**** Raw data

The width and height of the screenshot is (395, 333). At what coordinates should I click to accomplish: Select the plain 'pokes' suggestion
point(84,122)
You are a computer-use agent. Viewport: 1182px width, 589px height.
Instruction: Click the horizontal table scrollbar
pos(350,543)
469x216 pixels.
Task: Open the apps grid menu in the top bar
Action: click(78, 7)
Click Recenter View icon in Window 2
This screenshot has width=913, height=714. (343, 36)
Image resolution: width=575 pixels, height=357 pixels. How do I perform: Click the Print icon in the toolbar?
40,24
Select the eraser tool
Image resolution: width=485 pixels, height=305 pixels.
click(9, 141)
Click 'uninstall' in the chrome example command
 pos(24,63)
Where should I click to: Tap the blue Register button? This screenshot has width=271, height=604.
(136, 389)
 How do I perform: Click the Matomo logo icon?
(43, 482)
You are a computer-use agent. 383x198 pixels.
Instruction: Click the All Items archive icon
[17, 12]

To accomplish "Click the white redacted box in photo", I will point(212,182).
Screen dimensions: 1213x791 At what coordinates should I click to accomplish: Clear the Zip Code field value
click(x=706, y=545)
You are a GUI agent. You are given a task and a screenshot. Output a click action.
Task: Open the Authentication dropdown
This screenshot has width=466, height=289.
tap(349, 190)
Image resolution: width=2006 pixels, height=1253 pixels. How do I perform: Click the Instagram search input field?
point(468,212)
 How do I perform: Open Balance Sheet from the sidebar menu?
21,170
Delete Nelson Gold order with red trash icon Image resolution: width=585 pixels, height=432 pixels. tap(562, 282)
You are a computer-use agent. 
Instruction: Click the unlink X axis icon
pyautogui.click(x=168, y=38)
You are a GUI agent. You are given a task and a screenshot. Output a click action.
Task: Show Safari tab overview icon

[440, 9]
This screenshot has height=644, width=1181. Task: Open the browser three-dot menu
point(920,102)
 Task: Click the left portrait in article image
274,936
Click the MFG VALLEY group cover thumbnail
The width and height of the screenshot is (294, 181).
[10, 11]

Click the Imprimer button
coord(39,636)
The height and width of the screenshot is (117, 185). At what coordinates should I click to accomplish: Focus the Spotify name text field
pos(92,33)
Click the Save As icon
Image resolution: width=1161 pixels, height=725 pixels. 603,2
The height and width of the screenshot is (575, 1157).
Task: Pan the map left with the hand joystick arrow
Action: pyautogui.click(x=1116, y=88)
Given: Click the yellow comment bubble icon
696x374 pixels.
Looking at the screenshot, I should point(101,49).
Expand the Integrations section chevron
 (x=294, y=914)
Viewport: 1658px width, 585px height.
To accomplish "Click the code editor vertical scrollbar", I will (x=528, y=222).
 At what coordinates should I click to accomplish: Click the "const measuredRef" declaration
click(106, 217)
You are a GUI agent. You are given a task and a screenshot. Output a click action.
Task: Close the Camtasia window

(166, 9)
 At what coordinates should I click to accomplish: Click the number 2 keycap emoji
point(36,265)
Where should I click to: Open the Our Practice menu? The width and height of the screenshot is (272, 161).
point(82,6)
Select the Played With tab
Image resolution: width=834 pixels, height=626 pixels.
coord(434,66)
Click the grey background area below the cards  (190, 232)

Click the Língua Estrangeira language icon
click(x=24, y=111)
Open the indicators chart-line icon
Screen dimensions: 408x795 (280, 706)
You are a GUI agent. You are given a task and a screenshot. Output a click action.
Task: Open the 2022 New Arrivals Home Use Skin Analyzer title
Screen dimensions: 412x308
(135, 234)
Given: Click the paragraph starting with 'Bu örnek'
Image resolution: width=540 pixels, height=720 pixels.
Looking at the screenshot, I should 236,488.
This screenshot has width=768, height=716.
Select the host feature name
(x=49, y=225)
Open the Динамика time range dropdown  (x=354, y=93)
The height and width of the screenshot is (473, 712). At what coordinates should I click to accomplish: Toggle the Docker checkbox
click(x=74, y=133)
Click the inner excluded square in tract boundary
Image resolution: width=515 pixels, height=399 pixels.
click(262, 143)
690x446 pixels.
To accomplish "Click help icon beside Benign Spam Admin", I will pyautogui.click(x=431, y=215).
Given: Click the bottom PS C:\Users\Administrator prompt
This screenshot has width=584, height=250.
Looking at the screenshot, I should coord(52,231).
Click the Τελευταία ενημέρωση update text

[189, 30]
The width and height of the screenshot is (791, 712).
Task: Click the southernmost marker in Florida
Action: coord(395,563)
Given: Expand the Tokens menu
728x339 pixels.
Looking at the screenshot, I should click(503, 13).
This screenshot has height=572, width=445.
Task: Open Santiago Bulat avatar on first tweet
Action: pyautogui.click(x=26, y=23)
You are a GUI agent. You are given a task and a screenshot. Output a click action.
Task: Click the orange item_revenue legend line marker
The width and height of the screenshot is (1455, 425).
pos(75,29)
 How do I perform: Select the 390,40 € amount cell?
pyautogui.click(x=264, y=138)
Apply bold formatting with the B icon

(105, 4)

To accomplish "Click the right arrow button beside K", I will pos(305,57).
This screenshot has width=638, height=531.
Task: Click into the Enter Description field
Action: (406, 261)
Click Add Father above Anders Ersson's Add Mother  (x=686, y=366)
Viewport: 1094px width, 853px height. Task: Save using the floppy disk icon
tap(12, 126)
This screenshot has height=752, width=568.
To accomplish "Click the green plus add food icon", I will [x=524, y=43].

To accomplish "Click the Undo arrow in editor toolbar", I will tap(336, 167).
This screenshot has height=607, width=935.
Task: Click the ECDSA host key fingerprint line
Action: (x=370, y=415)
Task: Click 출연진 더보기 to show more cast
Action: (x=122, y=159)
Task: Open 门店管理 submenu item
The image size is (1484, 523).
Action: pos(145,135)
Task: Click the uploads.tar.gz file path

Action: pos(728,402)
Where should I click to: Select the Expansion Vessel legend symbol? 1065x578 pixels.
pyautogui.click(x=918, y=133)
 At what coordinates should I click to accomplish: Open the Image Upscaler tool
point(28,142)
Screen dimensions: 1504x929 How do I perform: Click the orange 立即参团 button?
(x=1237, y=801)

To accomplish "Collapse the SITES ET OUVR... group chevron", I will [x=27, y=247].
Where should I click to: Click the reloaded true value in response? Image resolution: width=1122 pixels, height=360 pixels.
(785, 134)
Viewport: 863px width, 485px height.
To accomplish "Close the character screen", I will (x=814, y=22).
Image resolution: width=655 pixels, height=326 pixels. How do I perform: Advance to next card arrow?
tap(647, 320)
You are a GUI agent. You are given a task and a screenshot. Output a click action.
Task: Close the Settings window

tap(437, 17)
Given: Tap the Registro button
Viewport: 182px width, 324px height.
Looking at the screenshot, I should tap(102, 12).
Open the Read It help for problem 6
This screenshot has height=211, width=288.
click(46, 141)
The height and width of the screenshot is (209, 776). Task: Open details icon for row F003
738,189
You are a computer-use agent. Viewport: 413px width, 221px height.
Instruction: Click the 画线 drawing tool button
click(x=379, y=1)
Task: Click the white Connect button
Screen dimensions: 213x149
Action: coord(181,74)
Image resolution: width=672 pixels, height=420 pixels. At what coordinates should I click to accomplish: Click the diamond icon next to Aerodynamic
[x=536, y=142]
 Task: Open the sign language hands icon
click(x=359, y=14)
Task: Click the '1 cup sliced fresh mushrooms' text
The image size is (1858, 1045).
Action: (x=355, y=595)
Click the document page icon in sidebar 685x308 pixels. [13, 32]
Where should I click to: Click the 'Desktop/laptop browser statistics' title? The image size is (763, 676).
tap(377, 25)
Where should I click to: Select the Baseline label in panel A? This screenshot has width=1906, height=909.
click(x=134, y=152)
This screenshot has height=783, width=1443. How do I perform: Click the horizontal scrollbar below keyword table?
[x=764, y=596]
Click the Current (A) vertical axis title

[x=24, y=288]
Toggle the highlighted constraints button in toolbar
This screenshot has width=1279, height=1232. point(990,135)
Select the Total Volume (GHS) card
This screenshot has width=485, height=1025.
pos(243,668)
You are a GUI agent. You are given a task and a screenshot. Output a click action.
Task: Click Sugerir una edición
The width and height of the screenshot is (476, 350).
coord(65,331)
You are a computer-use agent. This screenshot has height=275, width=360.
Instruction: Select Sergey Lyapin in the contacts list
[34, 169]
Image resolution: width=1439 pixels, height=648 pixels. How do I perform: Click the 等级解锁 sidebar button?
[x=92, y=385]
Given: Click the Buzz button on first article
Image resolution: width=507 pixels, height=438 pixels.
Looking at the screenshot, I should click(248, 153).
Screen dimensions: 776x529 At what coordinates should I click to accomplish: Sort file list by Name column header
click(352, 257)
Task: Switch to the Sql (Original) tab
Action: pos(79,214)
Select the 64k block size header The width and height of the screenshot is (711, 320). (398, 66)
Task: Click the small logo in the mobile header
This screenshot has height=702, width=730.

********

**Work request**
Among the entries above, some lines may hold the string "help". State how many, and give nothing but the number.

**Task answer**
2